Rewrite all of the records below with every "How do I perform:" swapped for "How can I do this:", and leave everything else unchanged.

-*-

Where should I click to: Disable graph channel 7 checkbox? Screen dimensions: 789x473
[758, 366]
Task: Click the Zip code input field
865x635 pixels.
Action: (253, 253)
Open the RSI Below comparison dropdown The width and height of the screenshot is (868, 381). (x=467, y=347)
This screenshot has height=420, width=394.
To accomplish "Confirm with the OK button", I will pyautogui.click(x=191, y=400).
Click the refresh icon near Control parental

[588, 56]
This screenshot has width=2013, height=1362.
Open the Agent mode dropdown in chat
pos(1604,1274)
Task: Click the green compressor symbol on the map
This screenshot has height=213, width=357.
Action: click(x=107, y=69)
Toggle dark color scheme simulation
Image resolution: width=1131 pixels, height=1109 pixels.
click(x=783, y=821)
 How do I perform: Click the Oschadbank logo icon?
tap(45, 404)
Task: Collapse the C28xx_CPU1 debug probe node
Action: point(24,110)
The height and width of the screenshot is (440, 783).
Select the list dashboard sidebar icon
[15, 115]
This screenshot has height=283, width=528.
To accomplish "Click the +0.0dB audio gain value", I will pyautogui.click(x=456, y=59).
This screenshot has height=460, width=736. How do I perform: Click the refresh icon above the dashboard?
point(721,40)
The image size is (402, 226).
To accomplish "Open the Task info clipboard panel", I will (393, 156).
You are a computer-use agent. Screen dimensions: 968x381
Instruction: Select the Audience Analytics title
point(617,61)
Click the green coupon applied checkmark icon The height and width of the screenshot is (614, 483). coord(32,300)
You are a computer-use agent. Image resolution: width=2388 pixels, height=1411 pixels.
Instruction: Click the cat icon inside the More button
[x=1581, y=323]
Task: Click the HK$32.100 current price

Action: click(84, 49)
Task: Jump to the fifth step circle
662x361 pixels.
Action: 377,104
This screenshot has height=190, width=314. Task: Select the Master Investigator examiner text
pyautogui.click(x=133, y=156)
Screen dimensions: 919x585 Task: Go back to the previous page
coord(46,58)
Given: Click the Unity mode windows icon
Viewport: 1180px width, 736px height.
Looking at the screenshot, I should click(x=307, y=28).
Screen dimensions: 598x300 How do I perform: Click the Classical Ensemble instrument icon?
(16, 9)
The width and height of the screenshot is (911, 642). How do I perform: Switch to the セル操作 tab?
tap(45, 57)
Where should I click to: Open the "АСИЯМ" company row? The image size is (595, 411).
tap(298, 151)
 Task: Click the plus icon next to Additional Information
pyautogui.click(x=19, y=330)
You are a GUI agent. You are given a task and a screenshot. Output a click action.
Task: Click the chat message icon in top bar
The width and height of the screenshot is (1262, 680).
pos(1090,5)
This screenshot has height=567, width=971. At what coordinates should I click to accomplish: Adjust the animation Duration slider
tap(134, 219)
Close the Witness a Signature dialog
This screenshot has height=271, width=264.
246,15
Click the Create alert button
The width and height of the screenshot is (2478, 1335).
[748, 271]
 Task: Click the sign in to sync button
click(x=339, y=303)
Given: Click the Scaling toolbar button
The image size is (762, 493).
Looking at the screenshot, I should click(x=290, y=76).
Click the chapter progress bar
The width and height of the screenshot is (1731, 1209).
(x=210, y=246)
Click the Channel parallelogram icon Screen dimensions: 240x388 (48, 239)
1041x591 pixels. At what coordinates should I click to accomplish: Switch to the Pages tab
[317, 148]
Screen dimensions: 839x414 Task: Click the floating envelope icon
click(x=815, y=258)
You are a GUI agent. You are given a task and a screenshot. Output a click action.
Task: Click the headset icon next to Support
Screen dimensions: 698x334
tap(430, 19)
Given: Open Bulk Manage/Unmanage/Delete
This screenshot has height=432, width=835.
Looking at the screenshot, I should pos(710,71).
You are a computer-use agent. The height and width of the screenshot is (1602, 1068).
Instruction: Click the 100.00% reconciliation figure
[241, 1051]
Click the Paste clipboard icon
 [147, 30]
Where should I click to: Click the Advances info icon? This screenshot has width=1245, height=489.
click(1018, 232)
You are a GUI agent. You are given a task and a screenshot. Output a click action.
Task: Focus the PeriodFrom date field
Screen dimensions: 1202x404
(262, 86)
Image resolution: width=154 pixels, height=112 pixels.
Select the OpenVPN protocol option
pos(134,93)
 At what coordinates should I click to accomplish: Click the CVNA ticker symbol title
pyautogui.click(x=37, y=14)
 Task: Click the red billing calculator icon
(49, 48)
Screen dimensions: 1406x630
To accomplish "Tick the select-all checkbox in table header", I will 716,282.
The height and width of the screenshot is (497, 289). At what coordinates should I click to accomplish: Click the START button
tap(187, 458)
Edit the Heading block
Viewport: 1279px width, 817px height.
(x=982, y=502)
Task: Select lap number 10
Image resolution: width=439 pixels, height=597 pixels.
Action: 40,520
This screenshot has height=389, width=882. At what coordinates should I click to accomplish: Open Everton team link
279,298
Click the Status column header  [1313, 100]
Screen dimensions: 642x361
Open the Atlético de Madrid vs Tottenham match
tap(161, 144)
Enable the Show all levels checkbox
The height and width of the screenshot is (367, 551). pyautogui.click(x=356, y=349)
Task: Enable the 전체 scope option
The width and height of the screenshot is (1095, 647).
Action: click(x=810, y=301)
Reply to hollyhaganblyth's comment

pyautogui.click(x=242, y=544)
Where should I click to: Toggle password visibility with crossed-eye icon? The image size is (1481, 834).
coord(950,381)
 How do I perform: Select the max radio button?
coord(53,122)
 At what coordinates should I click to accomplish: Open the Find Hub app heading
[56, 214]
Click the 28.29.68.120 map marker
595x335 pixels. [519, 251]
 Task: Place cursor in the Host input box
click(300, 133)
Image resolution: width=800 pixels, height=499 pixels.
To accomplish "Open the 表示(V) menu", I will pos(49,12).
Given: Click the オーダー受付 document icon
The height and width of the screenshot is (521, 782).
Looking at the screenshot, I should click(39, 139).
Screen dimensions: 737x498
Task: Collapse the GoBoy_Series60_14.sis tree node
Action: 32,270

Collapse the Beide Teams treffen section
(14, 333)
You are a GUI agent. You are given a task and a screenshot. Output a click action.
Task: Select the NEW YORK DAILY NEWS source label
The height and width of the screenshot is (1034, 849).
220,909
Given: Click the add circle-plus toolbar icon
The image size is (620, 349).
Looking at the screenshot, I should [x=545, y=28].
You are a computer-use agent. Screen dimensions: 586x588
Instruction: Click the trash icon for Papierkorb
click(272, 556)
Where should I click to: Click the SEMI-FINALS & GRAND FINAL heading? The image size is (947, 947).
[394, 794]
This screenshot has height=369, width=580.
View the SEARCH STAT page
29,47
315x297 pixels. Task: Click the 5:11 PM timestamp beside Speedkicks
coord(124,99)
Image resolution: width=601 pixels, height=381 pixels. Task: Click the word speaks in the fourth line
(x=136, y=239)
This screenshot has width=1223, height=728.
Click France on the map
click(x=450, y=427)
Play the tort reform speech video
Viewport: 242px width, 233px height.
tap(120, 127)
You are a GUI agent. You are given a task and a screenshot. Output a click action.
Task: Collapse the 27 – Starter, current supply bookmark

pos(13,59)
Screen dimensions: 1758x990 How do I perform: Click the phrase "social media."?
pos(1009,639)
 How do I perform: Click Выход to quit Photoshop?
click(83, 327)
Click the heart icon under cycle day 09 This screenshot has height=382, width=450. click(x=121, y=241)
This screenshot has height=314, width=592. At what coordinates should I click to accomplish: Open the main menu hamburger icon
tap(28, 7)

-*-

■ OUTPUT FOR THIS TASK:
Where should I click to: Disable graph channel 7 checkbox? Screen dimensions: 789x473
[758, 366]
Task: Click the Zip code input field
865x635 pixels.
Action: (253, 253)
Open the RSI Below comparison dropdown The width and height of the screenshot is (868, 381). (x=467, y=347)
This screenshot has height=420, width=394.
To accomplish "Confirm with the OK button", I will pyautogui.click(x=191, y=400).
Click the refresh icon near Control parental

[588, 56]
This screenshot has width=2013, height=1362.
Open the Agent mode dropdown in chat
pos(1604,1274)
Task: Click the green compressor symbol on the map
This screenshot has height=213, width=357.
Action: click(x=107, y=69)
Toggle dark color scheme simulation
Image resolution: width=1131 pixels, height=1109 pixels.
click(x=783, y=821)
 How can I do this: Click the Oschadbank logo icon?
tap(45, 404)
Task: Collapse the C28xx_CPU1 debug probe node
Action: point(24,110)
The height and width of the screenshot is (440, 783).
Select the list dashboard sidebar icon
[15, 115]
This screenshot has height=283, width=528.
To accomplish "Click the +0.0dB audio gain value", I will pyautogui.click(x=456, y=59).
This screenshot has height=460, width=736. How can I do this: Click the refresh icon above the dashboard?
point(721,40)
The image size is (402, 226).
To accomplish "Open the Task info clipboard panel", I will (393, 156).
You are a computer-use agent. Screen dimensions: 968x381
Instruction: Select the Audience Analytics title
point(617,61)
Click the green coupon applied checkmark icon The height and width of the screenshot is (614, 483). coord(32,300)
You are a computer-use agent. Image resolution: width=2388 pixels, height=1411 pixels.
Instruction: Click the cat icon inside the More button
[x=1581, y=323]
Task: Click the HK$32.100 current price

Action: click(84, 49)
Task: Jump to the fifth step circle
662x361 pixels.
Action: 377,104
This screenshot has height=190, width=314. Task: Select the Master Investigator examiner text
pyautogui.click(x=133, y=156)
Screen dimensions: 919x585 Task: Go back to the previous page
coord(46,58)
Given: Click the Unity mode windows icon
Viewport: 1180px width, 736px height.
Looking at the screenshot, I should click(x=307, y=28).
Screen dimensions: 598x300 How can I do this: Click the Classical Ensemble instrument icon?
(16, 9)
The width and height of the screenshot is (911, 642). How can I do this: Switch to the セル操作 tab?
tap(45, 57)
Where should I click to: Open the "АСИЯМ" company row? The image size is (595, 411).
tap(298, 151)
 Task: Click the plus icon next to Additional Information
pyautogui.click(x=19, y=330)
You are a GUI agent. You are given a task and a screenshot. Output a click action.
Task: Click the chat message icon in top bar
The width and height of the screenshot is (1262, 680).
pos(1090,5)
This screenshot has height=567, width=971. At what coordinates should I click to accomplish: Adjust the animation Duration slider
tap(134, 219)
Close the Witness a Signature dialog
This screenshot has height=271, width=264.
246,15
Click the Create alert button
The width and height of the screenshot is (2478, 1335).
[748, 271]
 Task: Click the sign in to sync button
click(x=339, y=303)
Given: Click the Scaling toolbar button
The image size is (762, 493).
Looking at the screenshot, I should click(x=290, y=76).
Click the chapter progress bar
The width and height of the screenshot is (1731, 1209).
(x=210, y=246)
Click the Channel parallelogram icon Screen dimensions: 240x388 (48, 239)
1041x591 pixels. At what coordinates should I click to accomplish: Switch to the Pages tab
[317, 148]
Screen dimensions: 839x414 Task: Click the floating envelope icon
click(x=815, y=258)
You are a GUI agent. You are given a task and a screenshot. Output a click action.
Task: Click the headset icon next to Support
Screen dimensions: 698x334
tap(430, 19)
Given: Open Bulk Manage/Unmanage/Delete
This screenshot has height=432, width=835.
Looking at the screenshot, I should pos(710,71).
You are a computer-use agent. The height and width of the screenshot is (1602, 1068).
Instruction: Click the 100.00% reconciliation figure
[241, 1051]
Click the Paste clipboard icon
 [147, 30]
Where should I click to: Click the Advances info icon? This screenshot has width=1245, height=489.
click(1018, 232)
You are a GUI agent. You are given a task and a screenshot. Output a click action.
Task: Focus the PeriodFrom date field
Screen dimensions: 1202x404
(262, 86)
Image resolution: width=154 pixels, height=112 pixels.
Select the OpenVPN protocol option
pos(134,93)
 At what coordinates should I click to accomplish: Click the CVNA ticker symbol title
pyautogui.click(x=37, y=14)
 Task: Click the red billing calculator icon
(49, 48)
Screen dimensions: 1406x630
To accomplish "Tick the select-all checkbox in table header", I will 716,282.
The height and width of the screenshot is (497, 289). At what coordinates should I click to accomplish: Click the START button
tap(187, 458)
Edit the Heading block
Viewport: 1279px width, 817px height.
(x=982, y=502)
Task: Select lap number 10
Image resolution: width=439 pixels, height=597 pixels.
Action: 40,520
This screenshot has height=389, width=882. At what coordinates should I click to accomplish: Open Everton team link
279,298
Click the Status column header  [1313, 100]
Screen dimensions: 642x361
Open the Atlético de Madrid vs Tottenham match
tap(161, 144)
Enable the Show all levels checkbox
The height and width of the screenshot is (367, 551). pyautogui.click(x=356, y=349)
Task: Enable the 전체 scope option
The width and height of the screenshot is (1095, 647).
Action: click(x=810, y=301)
Reply to hollyhaganblyth's comment

pyautogui.click(x=242, y=544)
Where should I click to: Toggle password visibility with crossed-eye icon? The image size is (1481, 834).
coord(950,381)
 How can I do this: Select the max radio button?
coord(53,122)
 At what coordinates should I click to accomplish: Open the Find Hub app heading
[56, 214]
Click the 28.29.68.120 map marker
595x335 pixels. [519, 251]
 Task: Place cursor in the Host input box
click(300, 133)
Image resolution: width=800 pixels, height=499 pixels.
To accomplish "Open the 表示(V) menu", I will pos(49,12).
Given: Click the オーダー受付 document icon
The height and width of the screenshot is (521, 782).
Looking at the screenshot, I should click(39, 139).
Screen dimensions: 737x498
Task: Collapse the GoBoy_Series60_14.sis tree node
Action: 32,270

Collapse the Beide Teams treffen section
(14, 333)
You are a GUI agent. You are given a task and a screenshot. Output a click action.
Task: Select the NEW YORK DAILY NEWS source label
The height and width of the screenshot is (1034, 849).
220,909
Given: Click the add circle-plus toolbar icon
The image size is (620, 349).
Looking at the screenshot, I should [x=545, y=28].
You are a computer-use agent. Screen dimensions: 586x588
Instruction: Click the trash icon for Papierkorb
click(272, 556)
Where should I click to: Click the SEMI-FINALS & GRAND FINAL heading? The image size is (947, 947).
[394, 794]
This screenshot has height=369, width=580.
View the SEARCH STAT page
29,47
315x297 pixels. Task: Click the 5:11 PM timestamp beside Speedkicks
coord(124,99)
Image resolution: width=601 pixels, height=381 pixels. Task: Click the word speaks in the fourth line
(x=136, y=239)
This screenshot has width=1223, height=728.
Click France on the map
click(x=450, y=427)
Play the tort reform speech video
Viewport: 242px width, 233px height.
tap(120, 127)
You are a GUI agent. You are given a task and a screenshot. Output a click action.
Task: Collapse the 27 – Starter, current supply bookmark

pos(13,59)
Screen dimensions: 1758x990 How can I do this: Click the phrase "social media."?
pos(1009,639)
 How can I do this: Click Выход to quit Photoshop?
click(83, 327)
Click the heart icon under cycle day 09 This screenshot has height=382, width=450. click(x=121, y=241)
This screenshot has height=314, width=592. At what coordinates should I click to accomplish: Open the main menu hamburger icon
tap(28, 7)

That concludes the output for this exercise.